Several recent scientific studies have confirmed that adolescents are already incapable of dedicating themselves to the same task for more than 65 seconds, while adults can barely focus on a single task for three minutes. The cascade of emails, tweets, memes, alerts, stories and emoticons that rain down on us day after day is softening our brains and rendering them useless to undertake complex intellectual tasks.
Nature warns in a new study led by Kevin Madore and Anthony Wagner, psychologists at Stanford University in California, that the arsenal of screens we often use at the same time may be affecting our attention span and memory.
Along with the scientific evidence that links abusive exposure to screens with psychiatric disorders related to mood states, we found a worrying low perception of associated risk among those responsible for educating children and young people, parents, and teachers. In addition, there is a negligent attitude on the part of the regulatory bodies and companies involved, which use virtual communication as a productive source of income and an effective means of manipulating individuals, creating trends, lavishing ideologies or simply distracting those who use them.
The risks for children and adolescents would be high suicide rates, low attention span, addictive behaviors, or developmental disorders. Even the dysfunctions derived from the sedentary lifestyle that it causes or vision problems.

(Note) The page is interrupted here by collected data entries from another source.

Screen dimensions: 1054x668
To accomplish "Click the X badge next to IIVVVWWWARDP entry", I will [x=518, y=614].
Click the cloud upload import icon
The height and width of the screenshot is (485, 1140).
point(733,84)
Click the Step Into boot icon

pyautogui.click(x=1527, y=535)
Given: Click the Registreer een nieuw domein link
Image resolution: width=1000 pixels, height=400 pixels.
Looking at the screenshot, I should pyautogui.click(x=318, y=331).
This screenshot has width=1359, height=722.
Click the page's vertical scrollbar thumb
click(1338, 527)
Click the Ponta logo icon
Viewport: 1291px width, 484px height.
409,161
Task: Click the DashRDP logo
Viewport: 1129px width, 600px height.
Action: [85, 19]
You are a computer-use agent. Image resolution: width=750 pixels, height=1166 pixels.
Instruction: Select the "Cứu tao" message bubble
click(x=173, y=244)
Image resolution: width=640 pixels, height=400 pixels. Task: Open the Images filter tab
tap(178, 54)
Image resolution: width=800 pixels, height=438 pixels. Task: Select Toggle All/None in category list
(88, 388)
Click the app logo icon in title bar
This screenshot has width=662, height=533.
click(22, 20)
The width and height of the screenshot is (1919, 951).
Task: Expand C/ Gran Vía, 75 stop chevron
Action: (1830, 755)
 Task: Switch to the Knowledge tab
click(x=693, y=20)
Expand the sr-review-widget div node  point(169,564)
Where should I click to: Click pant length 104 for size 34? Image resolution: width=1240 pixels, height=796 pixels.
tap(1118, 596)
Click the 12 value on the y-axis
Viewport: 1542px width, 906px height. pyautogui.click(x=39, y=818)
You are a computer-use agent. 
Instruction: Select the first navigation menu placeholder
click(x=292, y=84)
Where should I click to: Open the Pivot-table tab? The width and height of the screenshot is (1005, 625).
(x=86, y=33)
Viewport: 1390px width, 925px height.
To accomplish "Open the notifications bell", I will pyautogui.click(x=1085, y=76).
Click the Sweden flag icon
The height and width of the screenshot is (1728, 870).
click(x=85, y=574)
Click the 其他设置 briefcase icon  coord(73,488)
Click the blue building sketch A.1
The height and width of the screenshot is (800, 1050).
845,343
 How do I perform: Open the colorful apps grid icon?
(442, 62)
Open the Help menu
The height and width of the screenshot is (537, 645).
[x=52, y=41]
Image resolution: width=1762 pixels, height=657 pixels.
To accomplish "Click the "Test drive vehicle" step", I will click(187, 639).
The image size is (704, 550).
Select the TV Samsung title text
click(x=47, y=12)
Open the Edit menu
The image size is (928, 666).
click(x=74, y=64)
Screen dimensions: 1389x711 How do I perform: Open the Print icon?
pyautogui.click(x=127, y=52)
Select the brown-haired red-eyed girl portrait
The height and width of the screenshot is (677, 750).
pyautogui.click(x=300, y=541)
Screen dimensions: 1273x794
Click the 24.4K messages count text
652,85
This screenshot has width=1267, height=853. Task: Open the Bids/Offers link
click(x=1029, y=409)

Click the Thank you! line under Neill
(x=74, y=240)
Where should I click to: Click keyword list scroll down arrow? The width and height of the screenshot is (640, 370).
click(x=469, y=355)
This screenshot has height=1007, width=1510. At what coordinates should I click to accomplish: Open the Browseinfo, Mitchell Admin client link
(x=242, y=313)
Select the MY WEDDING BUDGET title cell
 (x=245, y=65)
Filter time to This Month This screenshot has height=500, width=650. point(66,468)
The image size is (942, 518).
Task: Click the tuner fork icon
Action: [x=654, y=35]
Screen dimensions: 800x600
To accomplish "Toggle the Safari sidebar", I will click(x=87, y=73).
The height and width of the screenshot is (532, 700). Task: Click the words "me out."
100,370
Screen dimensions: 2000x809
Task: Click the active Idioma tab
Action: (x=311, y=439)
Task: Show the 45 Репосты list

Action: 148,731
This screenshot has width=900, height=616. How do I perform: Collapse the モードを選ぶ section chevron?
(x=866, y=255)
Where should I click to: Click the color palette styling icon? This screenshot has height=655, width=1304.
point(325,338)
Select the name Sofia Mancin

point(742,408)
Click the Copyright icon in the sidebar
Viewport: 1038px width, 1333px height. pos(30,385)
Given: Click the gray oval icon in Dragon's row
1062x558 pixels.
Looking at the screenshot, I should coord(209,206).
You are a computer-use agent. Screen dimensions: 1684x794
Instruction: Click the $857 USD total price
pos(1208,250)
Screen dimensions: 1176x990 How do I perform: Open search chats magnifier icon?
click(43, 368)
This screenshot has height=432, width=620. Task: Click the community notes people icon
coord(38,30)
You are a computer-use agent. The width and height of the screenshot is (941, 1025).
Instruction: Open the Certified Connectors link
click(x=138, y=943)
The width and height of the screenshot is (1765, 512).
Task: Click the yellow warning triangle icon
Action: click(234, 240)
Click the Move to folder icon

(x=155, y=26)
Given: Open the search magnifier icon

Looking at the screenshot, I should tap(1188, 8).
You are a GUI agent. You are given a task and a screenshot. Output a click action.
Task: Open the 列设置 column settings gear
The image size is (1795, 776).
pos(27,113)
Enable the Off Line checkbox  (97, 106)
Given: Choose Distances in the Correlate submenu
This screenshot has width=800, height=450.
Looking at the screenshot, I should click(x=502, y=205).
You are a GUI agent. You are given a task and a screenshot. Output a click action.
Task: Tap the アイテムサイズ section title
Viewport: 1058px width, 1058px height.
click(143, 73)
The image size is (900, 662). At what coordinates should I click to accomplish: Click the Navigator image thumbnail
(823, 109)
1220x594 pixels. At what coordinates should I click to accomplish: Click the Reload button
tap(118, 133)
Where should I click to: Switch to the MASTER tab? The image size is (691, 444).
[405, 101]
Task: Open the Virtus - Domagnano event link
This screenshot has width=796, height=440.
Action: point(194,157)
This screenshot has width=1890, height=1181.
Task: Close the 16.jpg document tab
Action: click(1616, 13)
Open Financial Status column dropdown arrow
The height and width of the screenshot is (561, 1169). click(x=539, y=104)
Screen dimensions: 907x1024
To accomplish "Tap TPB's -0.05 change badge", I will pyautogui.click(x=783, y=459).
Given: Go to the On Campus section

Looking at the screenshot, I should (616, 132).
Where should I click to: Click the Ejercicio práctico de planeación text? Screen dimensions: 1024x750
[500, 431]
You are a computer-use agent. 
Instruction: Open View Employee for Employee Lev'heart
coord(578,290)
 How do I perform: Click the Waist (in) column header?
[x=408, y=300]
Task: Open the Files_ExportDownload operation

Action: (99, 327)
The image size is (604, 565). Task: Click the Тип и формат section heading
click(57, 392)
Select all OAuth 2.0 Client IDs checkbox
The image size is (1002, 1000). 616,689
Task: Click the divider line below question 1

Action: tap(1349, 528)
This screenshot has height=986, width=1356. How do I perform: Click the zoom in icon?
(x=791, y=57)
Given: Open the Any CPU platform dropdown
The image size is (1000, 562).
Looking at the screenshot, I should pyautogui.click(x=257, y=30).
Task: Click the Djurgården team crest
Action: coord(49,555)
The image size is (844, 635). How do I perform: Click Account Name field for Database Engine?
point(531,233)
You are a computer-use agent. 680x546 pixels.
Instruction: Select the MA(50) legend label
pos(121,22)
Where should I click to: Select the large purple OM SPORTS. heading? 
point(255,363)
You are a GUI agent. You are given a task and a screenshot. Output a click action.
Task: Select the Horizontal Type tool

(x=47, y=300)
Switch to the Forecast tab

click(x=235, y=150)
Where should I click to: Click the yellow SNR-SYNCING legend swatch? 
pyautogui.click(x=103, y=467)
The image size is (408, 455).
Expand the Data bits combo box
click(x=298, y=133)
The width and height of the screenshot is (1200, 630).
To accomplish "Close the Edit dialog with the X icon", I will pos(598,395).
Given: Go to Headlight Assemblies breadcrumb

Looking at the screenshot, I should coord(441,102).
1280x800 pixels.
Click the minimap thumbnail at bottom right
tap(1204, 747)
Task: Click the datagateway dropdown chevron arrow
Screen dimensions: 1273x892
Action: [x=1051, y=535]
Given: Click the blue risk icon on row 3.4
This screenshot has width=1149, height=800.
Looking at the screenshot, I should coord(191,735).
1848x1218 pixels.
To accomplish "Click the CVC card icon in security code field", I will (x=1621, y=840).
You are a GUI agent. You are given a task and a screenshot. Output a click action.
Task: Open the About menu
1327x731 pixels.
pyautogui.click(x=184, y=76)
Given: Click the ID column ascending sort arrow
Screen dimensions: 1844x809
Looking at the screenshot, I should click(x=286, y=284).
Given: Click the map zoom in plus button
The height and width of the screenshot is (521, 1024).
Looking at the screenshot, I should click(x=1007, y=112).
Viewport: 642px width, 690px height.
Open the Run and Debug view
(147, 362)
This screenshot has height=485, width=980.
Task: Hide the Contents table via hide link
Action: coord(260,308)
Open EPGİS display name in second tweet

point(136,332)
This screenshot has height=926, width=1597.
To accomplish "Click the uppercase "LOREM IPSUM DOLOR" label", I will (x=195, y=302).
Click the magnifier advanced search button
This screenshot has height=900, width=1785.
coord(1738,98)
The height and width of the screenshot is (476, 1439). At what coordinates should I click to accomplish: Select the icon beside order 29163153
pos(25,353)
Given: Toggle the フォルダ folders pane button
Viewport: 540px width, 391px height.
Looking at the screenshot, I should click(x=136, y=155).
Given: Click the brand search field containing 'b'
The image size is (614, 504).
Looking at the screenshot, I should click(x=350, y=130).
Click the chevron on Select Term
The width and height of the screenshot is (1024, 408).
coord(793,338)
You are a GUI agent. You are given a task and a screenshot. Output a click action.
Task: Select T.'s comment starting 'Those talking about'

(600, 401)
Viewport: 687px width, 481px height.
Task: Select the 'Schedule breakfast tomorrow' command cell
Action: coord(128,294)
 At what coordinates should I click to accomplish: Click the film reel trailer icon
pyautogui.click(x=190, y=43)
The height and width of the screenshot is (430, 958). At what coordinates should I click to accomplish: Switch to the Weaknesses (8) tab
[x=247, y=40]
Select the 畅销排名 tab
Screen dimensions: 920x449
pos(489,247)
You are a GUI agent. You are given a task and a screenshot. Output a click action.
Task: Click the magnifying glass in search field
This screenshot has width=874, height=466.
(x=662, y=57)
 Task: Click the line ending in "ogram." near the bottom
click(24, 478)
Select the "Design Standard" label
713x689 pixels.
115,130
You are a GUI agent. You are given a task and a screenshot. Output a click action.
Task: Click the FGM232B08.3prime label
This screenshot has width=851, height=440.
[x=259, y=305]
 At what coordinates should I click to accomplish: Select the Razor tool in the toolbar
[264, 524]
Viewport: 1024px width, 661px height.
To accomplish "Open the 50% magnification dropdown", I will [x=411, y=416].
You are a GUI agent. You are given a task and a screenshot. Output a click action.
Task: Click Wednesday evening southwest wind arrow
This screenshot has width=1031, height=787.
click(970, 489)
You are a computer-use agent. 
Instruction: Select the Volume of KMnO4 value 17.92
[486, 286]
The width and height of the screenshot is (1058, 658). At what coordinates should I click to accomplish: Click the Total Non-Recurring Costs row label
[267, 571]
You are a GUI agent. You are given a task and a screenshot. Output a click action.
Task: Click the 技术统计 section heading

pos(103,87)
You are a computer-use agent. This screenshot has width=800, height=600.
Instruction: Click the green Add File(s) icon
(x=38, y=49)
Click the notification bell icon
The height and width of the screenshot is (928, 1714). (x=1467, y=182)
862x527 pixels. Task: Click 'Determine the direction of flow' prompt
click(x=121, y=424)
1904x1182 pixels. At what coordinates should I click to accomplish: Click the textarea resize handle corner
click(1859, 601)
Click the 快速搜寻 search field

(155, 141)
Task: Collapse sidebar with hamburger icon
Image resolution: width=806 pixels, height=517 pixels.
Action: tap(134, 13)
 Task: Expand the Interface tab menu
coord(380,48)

The normalization of the abuse of electronic media for recreational purposes facilitates the spread of its undesirable effects among the population (children, adolescents, and adults), who end up incorporating them into their daily lives as the main element that hijacks their attention most of the time.
For many people, it constitutes the predominant way of communication with others, but it also greatly facilitates access to information with a high addictive risk, such as that related to gambling and betting, pornography, substance abuse, eating disorders (anorexia and bulimia), etc.
Therefore, in addition to facilitating access to electronic media, we must add the lack of control both in the time of use and in the content accessed. We must bear in mind that smartphones are the major gift for children aged 7 and over and that children and adolescents from 8 to 17 years of age spend an average of 3 hours a day hooked on social networks.
The supervision of minors is not the exclusive responsibility of the companies that promote social networks, nor even of the regulatory bodies, but rather, ultimately, constitutes an unavoidable duty of parents and educators.
They should be responsible for ensuring the appropriateness of both the use of electronic devices and the content accessed, which can contribute to seriously distorting the maturational process and, ultimately, the health and future of those affected.
It is necessary, more than ever, a training and information work aimed at parents, educators and managers of social media, which should promote their awareness of the incalculable risks to which users who abuse electronic media are exposed. Healthier and more balanced alternatives should also be encouraged, such as the diversification of stimuli, the promotion of real social relations instead of virtual ones, reading, sports, life in the open air or traditional games.
In conclusion, it is about recovering the connection with “the real world”, rich in its diversity of stimuli, which is much better suited to the needs of the evolutionary development of our brains, with a frequency and intensity much less than that of the social media. The maturational requirements of the brain include beauty, order and the dosage of stimuli, which also includes spaces of silence and solitude, much reviled today.